Cinquième album du Florian Pellissier Quintet, Rio est une sorte d’aboutissement, la fin d’un pèlerinage qui viendrait couronner les vingt années de cheminement de ce quintet français iconique. Inspiré par les vibrations du mythique Rudy Van Gelder Studio, ces adeptes du folklore vaudou et des moiteurs tropicales viennent réveiller l’esprit du hard bop. La preuve par cinq avec « Baron Samedi » que le Grigri vous dévoile en exclusivité.
Connaissez-vous le Baron Samedi ? C’est un personnage effrayant, sinistre, qui rôde devant les cimetières, vêtu d’un costume de soirée, d’un chapeau haut-de-forme blanc, d’une paire de lunettes de soleil cassée et qui a du coton dans les narines. Dans le vaudou haïtien et louisianais, on vénère cet esprit de la mort et de la résurrection le samedi pour le prier de veiller à ce que les morts le restent et de raccompagner les âmes errantes. Dans le vaudou pellissierain, on l’invoque aussi souvent que nécessaire pour réveiller les esprits d’Art Blakey, de John Coltrane, de Herbie Hancock et de Freddie Hubbard.
Avec ses allures de chapelle suédoise, tout de bois vêtu, le studio Rudy Van Gelder est venu s’installer au milieu de ce quintet comme un chat sur un canapé : il a amolli l’atmosphère et laissé trainer quelques paquets de poils en repartant.
Dès les premiers instants, le titre prend des airs d’incantation : la scansion répétée de Pellissier au piano, de David Georgelet à la batterie et de Yoni Zelnik à la contrebasse forment comme le chœur de prières, dominé par la voix du saxophone de Christophe Panzani puis de la trompette de Yoann Loustalot qui sont comme le chant de ce sorcier vaudou. Les rôles s’échangent, le piano prend la voix de tête, mais on reste pris dans ce tournoiement de derviche qui finit en un véritable carnaval mystico-délirant dont on sort plus que siphonnés.

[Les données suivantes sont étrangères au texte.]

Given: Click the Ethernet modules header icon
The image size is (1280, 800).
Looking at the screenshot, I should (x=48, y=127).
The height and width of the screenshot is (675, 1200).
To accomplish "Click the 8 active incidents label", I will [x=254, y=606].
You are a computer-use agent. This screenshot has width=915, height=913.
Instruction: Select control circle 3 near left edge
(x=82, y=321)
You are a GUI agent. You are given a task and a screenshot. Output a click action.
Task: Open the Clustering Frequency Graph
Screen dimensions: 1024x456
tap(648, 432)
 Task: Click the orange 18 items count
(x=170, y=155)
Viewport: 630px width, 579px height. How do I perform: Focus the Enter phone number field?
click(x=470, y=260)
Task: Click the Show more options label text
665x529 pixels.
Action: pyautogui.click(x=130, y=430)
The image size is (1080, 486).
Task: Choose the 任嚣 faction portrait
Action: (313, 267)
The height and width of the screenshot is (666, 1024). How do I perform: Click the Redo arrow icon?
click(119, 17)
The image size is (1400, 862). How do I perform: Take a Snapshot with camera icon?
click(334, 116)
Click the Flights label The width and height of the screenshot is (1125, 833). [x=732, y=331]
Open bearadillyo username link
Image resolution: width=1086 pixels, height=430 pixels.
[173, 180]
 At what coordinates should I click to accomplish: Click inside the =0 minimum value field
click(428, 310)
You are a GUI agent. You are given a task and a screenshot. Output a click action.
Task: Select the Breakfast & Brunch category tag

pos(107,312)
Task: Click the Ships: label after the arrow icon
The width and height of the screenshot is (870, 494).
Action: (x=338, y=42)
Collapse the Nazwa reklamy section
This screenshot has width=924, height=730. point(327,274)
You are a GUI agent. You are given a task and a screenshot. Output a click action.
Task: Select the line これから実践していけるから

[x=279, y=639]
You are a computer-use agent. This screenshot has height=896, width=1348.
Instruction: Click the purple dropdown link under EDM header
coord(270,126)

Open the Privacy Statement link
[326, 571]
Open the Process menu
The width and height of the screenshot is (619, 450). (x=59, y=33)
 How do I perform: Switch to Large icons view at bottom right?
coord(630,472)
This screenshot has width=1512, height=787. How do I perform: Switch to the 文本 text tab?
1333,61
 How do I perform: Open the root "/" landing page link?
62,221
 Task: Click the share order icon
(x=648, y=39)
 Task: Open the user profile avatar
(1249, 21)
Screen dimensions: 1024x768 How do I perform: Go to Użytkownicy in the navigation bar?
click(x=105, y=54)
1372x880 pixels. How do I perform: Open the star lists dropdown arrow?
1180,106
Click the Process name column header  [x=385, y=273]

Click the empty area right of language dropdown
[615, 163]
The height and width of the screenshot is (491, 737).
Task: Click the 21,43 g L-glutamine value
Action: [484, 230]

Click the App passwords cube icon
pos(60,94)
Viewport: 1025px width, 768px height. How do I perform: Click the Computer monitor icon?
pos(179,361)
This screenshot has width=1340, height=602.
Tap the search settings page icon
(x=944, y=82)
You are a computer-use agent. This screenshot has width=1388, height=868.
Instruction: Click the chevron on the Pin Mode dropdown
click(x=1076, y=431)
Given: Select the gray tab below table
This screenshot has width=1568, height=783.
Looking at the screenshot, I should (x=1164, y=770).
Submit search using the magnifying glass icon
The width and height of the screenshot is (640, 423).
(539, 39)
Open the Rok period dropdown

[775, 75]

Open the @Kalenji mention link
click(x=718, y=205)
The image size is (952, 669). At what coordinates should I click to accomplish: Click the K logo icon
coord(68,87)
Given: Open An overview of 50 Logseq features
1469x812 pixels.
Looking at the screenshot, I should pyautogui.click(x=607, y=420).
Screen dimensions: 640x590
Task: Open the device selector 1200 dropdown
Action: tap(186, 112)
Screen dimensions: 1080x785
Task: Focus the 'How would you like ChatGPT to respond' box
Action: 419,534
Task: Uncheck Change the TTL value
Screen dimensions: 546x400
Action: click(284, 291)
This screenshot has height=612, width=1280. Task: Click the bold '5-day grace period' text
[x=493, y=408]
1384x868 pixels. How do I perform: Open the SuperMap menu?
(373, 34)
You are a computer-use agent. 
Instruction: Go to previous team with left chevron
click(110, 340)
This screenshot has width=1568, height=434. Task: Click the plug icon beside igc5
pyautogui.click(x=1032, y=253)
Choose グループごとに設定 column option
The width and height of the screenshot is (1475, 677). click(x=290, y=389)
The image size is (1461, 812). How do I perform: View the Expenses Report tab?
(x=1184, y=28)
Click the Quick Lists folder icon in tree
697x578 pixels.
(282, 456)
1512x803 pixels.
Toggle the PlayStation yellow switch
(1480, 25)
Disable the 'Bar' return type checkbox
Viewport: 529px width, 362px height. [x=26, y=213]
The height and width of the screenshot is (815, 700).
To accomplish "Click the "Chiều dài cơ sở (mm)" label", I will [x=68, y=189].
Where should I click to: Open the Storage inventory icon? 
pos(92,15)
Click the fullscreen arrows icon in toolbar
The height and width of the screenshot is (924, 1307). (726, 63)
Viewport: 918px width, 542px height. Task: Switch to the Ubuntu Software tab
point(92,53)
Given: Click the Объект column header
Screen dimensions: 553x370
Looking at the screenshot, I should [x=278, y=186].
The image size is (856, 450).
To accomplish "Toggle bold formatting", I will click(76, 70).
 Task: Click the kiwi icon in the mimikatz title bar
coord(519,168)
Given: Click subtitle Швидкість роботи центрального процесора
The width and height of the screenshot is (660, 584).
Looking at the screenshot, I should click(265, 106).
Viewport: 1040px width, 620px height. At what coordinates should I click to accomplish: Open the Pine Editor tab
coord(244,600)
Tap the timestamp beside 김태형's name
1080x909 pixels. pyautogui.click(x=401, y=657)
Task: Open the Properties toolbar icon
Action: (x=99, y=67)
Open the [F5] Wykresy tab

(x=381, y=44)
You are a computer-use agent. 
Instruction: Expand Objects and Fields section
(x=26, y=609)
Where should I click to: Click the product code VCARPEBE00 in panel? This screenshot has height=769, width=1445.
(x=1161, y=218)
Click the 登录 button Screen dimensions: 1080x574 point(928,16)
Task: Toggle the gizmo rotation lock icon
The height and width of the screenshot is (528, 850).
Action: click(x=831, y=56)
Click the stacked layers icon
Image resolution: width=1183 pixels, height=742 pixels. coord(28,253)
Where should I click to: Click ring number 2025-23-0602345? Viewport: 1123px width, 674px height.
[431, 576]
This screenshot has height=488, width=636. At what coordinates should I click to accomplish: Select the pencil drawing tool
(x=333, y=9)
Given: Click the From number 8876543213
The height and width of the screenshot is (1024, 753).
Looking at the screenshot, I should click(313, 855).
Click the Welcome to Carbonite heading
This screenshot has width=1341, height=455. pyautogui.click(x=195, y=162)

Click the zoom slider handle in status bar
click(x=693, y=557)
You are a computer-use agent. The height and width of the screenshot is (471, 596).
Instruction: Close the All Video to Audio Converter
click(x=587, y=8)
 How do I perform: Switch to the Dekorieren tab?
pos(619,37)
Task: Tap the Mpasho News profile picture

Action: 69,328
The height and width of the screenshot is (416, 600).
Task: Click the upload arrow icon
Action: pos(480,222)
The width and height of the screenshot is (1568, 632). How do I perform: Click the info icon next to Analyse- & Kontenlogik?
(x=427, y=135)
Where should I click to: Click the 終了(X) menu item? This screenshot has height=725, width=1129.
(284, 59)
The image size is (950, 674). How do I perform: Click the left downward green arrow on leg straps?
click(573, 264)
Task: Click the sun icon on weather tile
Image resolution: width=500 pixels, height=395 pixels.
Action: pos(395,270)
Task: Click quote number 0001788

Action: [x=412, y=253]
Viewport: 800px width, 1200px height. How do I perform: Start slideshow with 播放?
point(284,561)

Cette cérémonie vaudou qui réussit le pari de ressusciter un hard bop qu’on croyait aujourd’hui enterré, nous la devons à deux génies : celui de cette formation jouissive, et celui du lieu d’exception où a été enregistré l’album. Avec ses allures de chapelle suédoise, tout de bois vêtu, le studio Rudy Van Gelder est venu s’installer au milieu de ce quintet comme un chat sur un canapé : il a amolli l’atmosphère et laissé trainer quelques paquets de poils en repartant. Car cet album, ce n’est pas celui que Pellissier avait imaginé. Il l’avait rêvé sombre et ténébreux, le voilà sensible et lumineux, et profondément pétri des esprits des géants du jazz qui ont habité les lieux.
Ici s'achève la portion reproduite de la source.